Clinical relevance of early stopping: Aligns with the pathologist's behavior of "reporting clear cases and zooming in on unclear ones," providing natural interpretability via reasoning trajectories.
Attention as an information proxy: Proposition 1 provides theoretical backing for attention-guided pruning as a first-order surrogate for influence gradients.

Limitations & Future Work¶

Validated only on classification; migration to segmentation, detection, or survival prediction is untested.
Scale switching is currently discrete; continuous-scale (NeRF-style) reasoning could be explored.
The early stopping threshold \(\delta\) is a manual hyperparameter; per-case adaptation might be better.
Top-\(K\) is a fixed budget; dynamically adjusting \(K\) based on uncertainty could further optimize computation.

vs.

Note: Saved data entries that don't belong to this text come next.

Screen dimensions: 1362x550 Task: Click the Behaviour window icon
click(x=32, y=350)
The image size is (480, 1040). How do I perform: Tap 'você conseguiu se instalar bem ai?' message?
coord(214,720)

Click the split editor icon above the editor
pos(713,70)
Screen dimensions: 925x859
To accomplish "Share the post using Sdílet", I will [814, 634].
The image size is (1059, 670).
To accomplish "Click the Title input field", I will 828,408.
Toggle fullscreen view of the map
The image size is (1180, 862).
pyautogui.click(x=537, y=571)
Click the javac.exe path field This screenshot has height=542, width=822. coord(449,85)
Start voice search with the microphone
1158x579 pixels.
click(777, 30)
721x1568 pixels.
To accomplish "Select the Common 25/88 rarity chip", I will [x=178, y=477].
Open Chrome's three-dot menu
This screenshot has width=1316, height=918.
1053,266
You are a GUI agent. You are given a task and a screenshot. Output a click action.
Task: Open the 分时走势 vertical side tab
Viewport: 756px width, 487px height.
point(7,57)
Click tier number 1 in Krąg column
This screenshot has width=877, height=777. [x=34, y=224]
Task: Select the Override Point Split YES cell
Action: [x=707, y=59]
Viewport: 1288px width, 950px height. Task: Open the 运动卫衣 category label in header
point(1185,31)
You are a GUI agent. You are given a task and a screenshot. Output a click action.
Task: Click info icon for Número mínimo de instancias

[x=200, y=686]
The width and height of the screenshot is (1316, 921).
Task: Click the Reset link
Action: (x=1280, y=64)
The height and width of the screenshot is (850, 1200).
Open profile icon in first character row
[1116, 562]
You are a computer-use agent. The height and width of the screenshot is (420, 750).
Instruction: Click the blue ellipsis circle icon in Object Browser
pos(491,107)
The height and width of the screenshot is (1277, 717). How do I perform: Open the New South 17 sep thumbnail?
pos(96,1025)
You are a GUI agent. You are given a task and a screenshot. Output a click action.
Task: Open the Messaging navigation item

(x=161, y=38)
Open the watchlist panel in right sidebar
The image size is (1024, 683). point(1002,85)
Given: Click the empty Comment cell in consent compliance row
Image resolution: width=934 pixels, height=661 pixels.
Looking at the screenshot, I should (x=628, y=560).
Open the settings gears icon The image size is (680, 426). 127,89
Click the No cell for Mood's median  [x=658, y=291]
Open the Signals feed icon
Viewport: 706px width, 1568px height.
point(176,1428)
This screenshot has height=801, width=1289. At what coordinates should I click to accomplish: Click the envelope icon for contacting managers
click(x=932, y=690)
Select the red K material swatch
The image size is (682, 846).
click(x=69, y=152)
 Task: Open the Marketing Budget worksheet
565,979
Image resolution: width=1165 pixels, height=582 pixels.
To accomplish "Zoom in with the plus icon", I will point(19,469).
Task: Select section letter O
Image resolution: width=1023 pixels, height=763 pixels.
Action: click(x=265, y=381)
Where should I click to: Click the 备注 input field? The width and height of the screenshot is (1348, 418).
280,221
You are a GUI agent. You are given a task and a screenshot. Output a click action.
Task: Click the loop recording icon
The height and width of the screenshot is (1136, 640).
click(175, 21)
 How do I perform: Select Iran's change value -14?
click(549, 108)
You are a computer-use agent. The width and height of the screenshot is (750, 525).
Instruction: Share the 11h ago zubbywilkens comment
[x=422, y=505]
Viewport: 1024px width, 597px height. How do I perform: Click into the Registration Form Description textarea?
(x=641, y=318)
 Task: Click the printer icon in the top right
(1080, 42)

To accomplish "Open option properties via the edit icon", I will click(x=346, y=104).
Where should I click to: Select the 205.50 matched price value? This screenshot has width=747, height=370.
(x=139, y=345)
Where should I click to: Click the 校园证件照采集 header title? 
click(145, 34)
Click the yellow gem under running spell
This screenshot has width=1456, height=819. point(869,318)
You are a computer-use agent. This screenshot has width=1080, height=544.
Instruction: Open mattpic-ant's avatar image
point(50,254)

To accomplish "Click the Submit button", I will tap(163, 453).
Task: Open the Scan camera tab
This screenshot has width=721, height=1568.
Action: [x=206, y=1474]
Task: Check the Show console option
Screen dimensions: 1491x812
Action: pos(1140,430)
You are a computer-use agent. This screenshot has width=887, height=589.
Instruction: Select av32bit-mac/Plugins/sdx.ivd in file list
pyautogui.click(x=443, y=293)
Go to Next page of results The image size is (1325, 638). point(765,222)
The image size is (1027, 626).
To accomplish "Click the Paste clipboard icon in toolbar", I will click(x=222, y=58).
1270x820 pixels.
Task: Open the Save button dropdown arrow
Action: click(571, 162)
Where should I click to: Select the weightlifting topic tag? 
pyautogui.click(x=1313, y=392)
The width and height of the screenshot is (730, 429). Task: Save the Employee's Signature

CLAM / TransMIL / ABMIL (MIL Baselines): These use static aggregation on exhaustive patches; PathCTM uses dynamic reasoning on sparse patches.
vs. ZoomMIL / HAG-MIL / EAGLE (Multi-scale MIL): These are rigid cascades; PathCTM uses continuous reasoning + adaptive stopping.
vs. CTM (Darlow 2026): CTM is for single-scale static images; PathCTM adds the scale dimension for WSI.
Insight: Any problem involving "hierarchical data + dynamic attention + varying sample difficulty" (large remote sensing images, long videos, long documents) can benefit from the "thinking-in-X" paradigm.

Rating¶

Novelty: ⭐⭐⭐⭐⭐ Thinking in Scales is the first correct extension of CTM for WSI.
Experimental Thoroughness: ⭐⭐⭐⭐⭐ 4 tasks, multiple baselines, and comprehensive ablations.
Writing Quality: ⭐⭐⭐⭐⭐ Clear framing as information pursuit; strong alignment with clinical processes.
Value: ⭐⭐⭐⭐⭐ Directly addresses the biggest bottleneck in pathology AI deployment (computational cost).